The input ->
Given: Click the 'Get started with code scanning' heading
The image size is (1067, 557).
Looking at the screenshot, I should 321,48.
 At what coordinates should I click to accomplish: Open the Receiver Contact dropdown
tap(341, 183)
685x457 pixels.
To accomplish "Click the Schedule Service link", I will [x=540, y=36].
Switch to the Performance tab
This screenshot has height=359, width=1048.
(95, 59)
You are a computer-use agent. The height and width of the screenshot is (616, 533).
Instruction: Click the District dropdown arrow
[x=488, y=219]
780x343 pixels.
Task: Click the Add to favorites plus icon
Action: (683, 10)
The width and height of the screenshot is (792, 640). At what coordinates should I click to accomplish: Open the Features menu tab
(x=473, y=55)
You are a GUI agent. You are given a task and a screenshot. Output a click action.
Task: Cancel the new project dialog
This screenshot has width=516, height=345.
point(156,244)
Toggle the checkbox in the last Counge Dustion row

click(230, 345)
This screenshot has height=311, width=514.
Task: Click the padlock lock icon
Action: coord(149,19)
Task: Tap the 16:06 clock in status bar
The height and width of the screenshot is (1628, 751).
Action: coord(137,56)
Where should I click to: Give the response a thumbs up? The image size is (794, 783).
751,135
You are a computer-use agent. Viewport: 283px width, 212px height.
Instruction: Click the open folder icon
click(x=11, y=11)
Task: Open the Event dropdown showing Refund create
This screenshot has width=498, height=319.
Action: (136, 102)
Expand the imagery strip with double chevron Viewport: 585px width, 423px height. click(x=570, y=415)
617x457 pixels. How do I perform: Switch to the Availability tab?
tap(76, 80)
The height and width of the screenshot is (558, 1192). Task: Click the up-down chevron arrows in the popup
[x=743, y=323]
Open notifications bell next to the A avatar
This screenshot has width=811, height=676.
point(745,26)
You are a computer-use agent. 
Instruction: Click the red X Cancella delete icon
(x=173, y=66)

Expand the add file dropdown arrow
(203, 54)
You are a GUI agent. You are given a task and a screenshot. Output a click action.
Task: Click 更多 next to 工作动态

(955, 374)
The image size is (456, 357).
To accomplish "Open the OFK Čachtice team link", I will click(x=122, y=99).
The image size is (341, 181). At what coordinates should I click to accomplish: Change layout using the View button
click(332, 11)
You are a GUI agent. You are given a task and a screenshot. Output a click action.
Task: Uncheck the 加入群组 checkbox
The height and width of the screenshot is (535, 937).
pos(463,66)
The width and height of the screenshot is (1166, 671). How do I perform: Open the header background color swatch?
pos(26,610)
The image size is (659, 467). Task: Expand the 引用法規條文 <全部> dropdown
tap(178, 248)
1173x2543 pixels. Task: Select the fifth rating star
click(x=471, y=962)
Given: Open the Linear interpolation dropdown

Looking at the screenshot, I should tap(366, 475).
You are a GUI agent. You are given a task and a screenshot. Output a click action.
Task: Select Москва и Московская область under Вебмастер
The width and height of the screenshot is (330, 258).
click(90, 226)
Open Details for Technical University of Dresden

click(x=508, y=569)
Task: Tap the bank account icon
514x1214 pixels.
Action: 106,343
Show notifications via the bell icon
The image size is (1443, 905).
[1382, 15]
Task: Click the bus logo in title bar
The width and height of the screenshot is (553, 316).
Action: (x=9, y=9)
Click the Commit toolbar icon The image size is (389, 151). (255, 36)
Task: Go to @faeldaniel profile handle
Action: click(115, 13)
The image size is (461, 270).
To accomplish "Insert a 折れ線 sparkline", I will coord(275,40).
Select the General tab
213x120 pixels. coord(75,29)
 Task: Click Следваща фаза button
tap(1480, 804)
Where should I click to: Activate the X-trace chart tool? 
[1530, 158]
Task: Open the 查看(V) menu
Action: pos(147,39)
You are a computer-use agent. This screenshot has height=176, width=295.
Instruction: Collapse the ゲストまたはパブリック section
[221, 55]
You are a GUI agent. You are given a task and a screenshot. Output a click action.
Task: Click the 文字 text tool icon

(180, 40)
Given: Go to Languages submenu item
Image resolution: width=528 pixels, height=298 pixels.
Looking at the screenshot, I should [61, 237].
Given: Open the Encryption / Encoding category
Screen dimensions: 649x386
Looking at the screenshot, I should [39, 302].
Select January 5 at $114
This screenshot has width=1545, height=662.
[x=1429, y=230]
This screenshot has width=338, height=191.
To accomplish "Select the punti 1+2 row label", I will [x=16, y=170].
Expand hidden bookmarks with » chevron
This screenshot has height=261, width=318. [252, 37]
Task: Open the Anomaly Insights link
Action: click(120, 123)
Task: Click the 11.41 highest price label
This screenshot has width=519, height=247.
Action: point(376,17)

Exercise directions -> Pick each line holding "label" out of the entries above and return it.

Output for this task ->
To accomplish "Select the punti 1+2 row label", I will [x=16, y=170].
Task: Click the 11.41 highest price label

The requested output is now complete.